就活ノベル
| 「先生!」 | |
| 「ど、どうした!? いつも通りいきるを引きずっ……引き連れて!」 | |
| 「ES(エントリーシート)で落とされちゃいました……」 | |
| 「ほう……ESはちゃんと書いたのか?」 | |
| 「はい、カンペキだったはずなんですけど……」 | |
| 「………………」 | |
| 「そうか? じゃあ見せてくれ」 | |
| 「はい……」 | |
| 「………………(確認中)」 | |
| 「………………ほほう。」 | |
| 「なんだこの問題だらけのESは。」 | |
| 「え? どこかおかしいですか?」 | |
| 「残念ながらおかしいところだらけだな。ここまで酷いのは初めてだ」 | |
| 「ええ~……」 | |
| 「まず、元号! 平成を『H』と省略しない!」 | |
| 「平成、って画数多いから面倒くさくて……」 | |
| 「いや、そんな複雑な字じゃないだろ」 | |
| 「あと住所も省略しない! ちゃんと何丁目、何番地と正確に書け」 | |
| 「え、駄目なんですか?」 | |
| 「ああ、正確に仕事をこなせる人物か、というのもESで判断しているからな。だから誤字や脱字には細心の注意を払わなければならない」 | |
| 「………………」 | |
| (目を逸らしている……思い当るところが多いのか) | |
| 「それと! ☆や♪、ハートマークなんてもう論外だな。ふざけているのか」 | |
| 「ええー、可愛いじゃないですか!」 | |
| 「そういう問題ではない」 | |
| 「……他に何か、ESを書くときに気を付けることってありますか?」 | |
| 「そうだな……文中の言葉遣いも統一すべきだ。『ですます調』と『である調』が混在しているのもあまり良くは見えないな」 | |
| 「あ~……それもやらかしてる」 | |
| 「悪い見本として書かれたかのようなESだな……」 | |
| 「そして文体以前に、しずかさんは質問に正しく答えられていないな。仕事中、ちゃんとコミュニケーションが取れるかを疑われるぞ」 | |
| 「あ、しずかは元々コミュニケーション取るのが下手です、彼女の会話はキャッチボールじゃなくて1000本ノックなんて揶揄されるくらいですから」 | |
| 「なるほど……一方的なのか」 | |
| 「理解されたぁ!?」 | |
| 「ま、まあ頑張って克服していけばいいさ! あとはそうだな……言うまでもないことだが、どこにでも使えそうな記述にならないよう気を付けることだな。何故その業種で、その企業を志望しているのかをちゃんと書くべきだ。そしてそれが書けるように、企業分析もしっかりしておくんだぞ?」 | |
| 「はい」 | |
| 「はーい」 | |
| 「よし、じゃあ、今日はここまで!」 | |
| 「ありがとうございました!」 |
まとめ
エントリーシートを書く時の、主な注意点。
- 生年月日を書く場合、元号は省略しない。ちゃんと「平成」と書く。「H」と略してはいけない。

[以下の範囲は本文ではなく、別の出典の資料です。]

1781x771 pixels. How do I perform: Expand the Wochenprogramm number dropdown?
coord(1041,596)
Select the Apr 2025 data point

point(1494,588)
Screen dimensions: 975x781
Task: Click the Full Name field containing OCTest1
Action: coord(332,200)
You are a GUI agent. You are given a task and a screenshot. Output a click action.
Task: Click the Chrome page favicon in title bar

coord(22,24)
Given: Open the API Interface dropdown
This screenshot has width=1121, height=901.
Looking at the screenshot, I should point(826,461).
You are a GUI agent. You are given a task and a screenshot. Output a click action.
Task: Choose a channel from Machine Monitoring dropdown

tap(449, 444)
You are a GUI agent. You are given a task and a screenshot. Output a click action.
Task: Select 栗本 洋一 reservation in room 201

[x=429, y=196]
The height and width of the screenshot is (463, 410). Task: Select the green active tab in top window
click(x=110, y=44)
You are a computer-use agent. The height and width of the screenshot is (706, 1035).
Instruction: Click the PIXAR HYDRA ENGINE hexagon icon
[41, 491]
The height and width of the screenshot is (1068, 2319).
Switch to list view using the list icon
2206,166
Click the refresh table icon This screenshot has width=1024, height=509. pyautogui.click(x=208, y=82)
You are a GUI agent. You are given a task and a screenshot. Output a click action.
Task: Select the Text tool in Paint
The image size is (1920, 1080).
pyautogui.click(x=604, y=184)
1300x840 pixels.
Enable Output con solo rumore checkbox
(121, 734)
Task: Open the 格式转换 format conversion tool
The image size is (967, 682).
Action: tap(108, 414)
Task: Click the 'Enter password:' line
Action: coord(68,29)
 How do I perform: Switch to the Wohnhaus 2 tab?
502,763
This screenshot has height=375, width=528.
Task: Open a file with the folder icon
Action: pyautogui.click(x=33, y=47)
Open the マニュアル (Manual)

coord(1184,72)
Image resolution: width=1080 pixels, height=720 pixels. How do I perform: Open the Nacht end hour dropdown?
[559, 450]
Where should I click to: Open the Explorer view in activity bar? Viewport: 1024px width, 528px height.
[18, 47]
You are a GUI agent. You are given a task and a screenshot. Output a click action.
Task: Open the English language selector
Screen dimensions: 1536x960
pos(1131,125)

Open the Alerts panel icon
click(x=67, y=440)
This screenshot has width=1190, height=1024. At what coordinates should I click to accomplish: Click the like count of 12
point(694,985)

- 職歴にアルバイトは含まれないため、書いてはいけない。
- 誤字脱字が多いと仕事も同様に雑でミスも多いと判断されてしまう。提出する前に、しっかり確認を!
- 応募書類は全てコピーをとっておくのが良い。特にESは後の面接でも話題に使われるため、何を書いたかしっかり認識しておこう。
- 一つのシートに「ですます調」「である調」を混在させない。
- 固有名詞以外は算用数字を使用する。
- 住所は必ず、省略せずに記入する(例×1-23→○1丁目23番地)
- 印鑑は、ESを書く最初に、斜めにならないよう真っ直ぐに、はっきりと押す。
- ~性や~力、~的のような抽象的な表現はさける。
- ESの質問には正しく答えること。コミュニケーション能力を疑われかねない。
- どこにでも使えてしまうESになっていないか、なぜその業種の、企業を志望しているかをちゃんと書く。